GIVEN DATA ::

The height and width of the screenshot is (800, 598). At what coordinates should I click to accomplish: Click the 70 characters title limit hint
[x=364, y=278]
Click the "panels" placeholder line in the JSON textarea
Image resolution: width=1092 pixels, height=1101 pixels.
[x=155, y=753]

TASK DESCRIPTION :: Copy all data exactly, start to finish.

EXERCISE RESULT ::
The height and width of the screenshot is (800, 598). At what coordinates should I click to accomplish: Click the 70 characters title limit hint
[x=364, y=278]
Click the "panels" placeholder line in the JSON textarea
Image resolution: width=1092 pixels, height=1101 pixels.
[x=155, y=753]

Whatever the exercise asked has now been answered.